Built using Unsloth’s 4-bit quantized LLaMA-3.2-1B for efficient inference and memory-friendly fine-tuning.
Model Details
Model Description
This model specializes in legal question-answering, document reasoning, and legal text summarization.
It is fine-tuned using LoRA adapters with PEFT for efficient task-specific adaptation.
The dataset combines curated Legal Q&A pairs derived from public legal sources, open government acts, and synthesized question-answer examples using large instruction models (LLaMA-4-Scout + Groq).
- Developed by: Arav Saxena
- Funded by: Independent Research / Self-funded
- Shared by: Arav Saxena (Legal AI Research Series)

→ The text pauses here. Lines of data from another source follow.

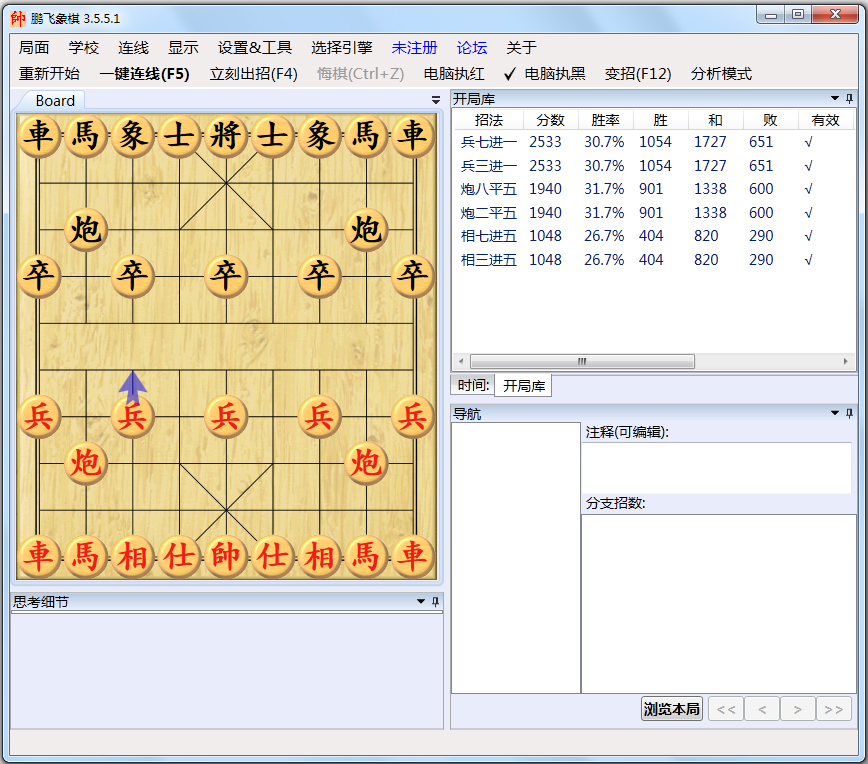Collapse the 思考细节 panel with its arrow
The height and width of the screenshot is (764, 868).
(422, 601)
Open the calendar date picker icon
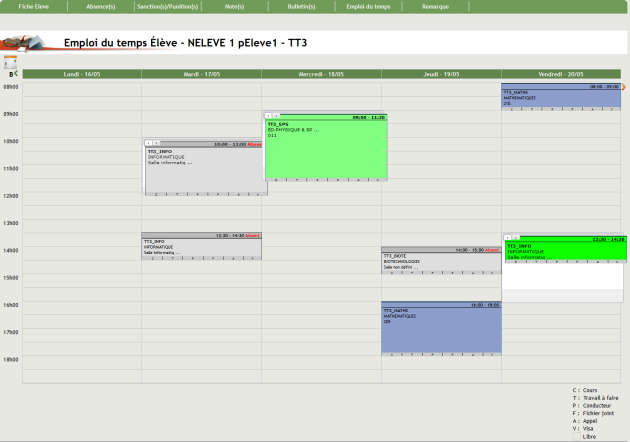 11,61
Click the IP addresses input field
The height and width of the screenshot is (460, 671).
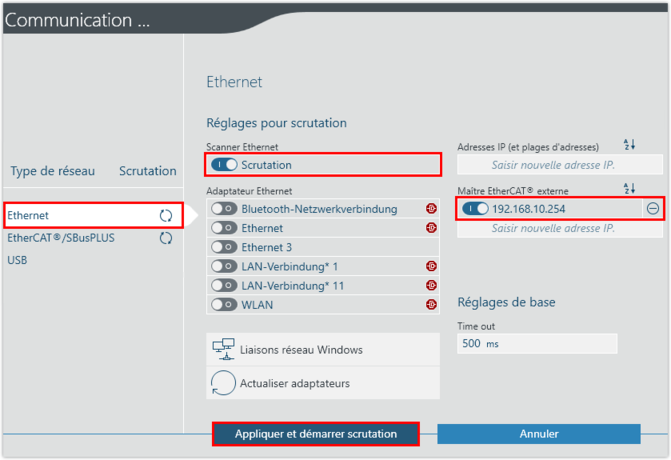pyautogui.click(x=552, y=165)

- Model type: Instruction-tuned text generation (LoRA adapter)
- Language(s): English
- License: Apache 2.0 (follows base model’s terms)
- Finetuned from model:
unsloth/llama-3.2-1b-bnb-4bit
Model Sources
- Repository: [Coming soon — Legal-Tech-LLaMA GitHub Repo]
- Paper: N/A (Independent fine-tuning experiment)
- Demo: Streamlit + FastAPI deployment (endpoint:
/hackrx/run)
Uses
Direct Use
- Legal question answering (acts, rights, contracts)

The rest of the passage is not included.